En attendant (peut-être…) la révolution de ces vêtements en transit dans nos garde-robes, les indécis peuvent se laisser séduire par les métamorphoses permises par ce système. L’adepte du classicisme peut s’essayer quelques jours en romantique à volants et – qui sait? – se reconnaître autrement dans les yeux de ses amis. Ou se rabattre, avec plus de certitude que jamais, sur son ensemble pantalon noir favori.

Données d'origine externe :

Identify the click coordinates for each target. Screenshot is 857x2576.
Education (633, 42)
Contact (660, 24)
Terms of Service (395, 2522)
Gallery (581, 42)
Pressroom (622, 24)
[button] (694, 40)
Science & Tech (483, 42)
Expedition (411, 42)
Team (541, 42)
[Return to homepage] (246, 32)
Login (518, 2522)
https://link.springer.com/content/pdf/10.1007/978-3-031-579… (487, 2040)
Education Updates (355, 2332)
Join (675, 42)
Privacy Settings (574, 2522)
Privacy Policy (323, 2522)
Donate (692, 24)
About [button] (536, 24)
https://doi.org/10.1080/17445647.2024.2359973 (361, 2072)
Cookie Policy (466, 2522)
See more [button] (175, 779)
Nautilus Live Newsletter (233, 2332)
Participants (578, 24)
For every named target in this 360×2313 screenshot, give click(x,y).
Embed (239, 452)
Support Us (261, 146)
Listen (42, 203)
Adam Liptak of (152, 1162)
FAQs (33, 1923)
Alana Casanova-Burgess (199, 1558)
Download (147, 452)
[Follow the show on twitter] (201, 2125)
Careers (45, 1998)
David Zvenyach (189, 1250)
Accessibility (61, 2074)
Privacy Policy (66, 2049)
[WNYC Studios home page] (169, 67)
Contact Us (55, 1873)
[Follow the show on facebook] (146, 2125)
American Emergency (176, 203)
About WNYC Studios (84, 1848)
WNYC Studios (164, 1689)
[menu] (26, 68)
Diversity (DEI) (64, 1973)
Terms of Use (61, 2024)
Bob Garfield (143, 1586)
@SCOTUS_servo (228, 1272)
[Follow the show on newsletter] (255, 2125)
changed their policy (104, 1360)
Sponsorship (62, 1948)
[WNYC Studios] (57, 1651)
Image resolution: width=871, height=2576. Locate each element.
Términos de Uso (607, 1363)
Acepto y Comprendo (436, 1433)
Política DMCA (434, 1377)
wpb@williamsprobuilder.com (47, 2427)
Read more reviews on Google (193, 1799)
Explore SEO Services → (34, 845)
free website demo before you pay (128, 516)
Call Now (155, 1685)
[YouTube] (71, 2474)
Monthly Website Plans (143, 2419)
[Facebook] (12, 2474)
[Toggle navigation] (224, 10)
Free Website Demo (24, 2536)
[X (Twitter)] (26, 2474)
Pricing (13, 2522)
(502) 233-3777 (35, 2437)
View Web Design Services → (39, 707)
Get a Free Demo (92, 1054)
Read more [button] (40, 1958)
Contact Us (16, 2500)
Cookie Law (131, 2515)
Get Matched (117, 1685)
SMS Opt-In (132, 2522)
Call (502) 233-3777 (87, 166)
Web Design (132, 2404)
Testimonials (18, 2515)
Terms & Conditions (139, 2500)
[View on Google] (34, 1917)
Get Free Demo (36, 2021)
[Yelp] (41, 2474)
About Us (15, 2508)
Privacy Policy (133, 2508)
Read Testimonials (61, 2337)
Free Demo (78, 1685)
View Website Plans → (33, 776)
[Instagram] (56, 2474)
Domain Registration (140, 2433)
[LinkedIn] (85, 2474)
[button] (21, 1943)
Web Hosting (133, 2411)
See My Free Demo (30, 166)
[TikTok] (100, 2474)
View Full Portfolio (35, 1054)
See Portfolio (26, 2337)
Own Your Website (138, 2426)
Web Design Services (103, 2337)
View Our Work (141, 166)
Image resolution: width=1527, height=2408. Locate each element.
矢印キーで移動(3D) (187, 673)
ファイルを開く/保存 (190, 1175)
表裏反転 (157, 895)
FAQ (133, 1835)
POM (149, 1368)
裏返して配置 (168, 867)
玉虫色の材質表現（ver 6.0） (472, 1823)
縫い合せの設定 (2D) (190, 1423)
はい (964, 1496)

Le secteur de la location pourrait peser près de 2 milliards de dollars d’ici à 2025

Nos adresses en Suisse:

BG UNOWN bei Bongénie Grieder  

Qu’il s’agisse d’une robe de soirée, d’une veste ou d’un sac de designer, Bongénie Grieder prête des vêtements et des accessoires pour une durée déterminée, aussi longtemps que vous le souhaitez.

www.bongenie-grieder.ch/ 

Kleihd.ch

Kleihd propose des robes de bal, de mariage et de fête à louer. Le prix de la location pour une semaine varie entre 60 et 120 francs.

www.kleihd.ch

Share a look

On peut non seulement y emprunter des vêtements, mais aussi mettre les siens à disposition pour la location. Il existe également des abonnements mensuels et annuels.

sharealook.com

Ragfair

Vêtements de marque, bijoux et sacs de marque : A partir de 20 francs par pièce, il est possible de louer la pièce souhaitée pour la période souhaitée. Il est également possible de choisir un forfait. L’entreprise coopère avec Jelmoli.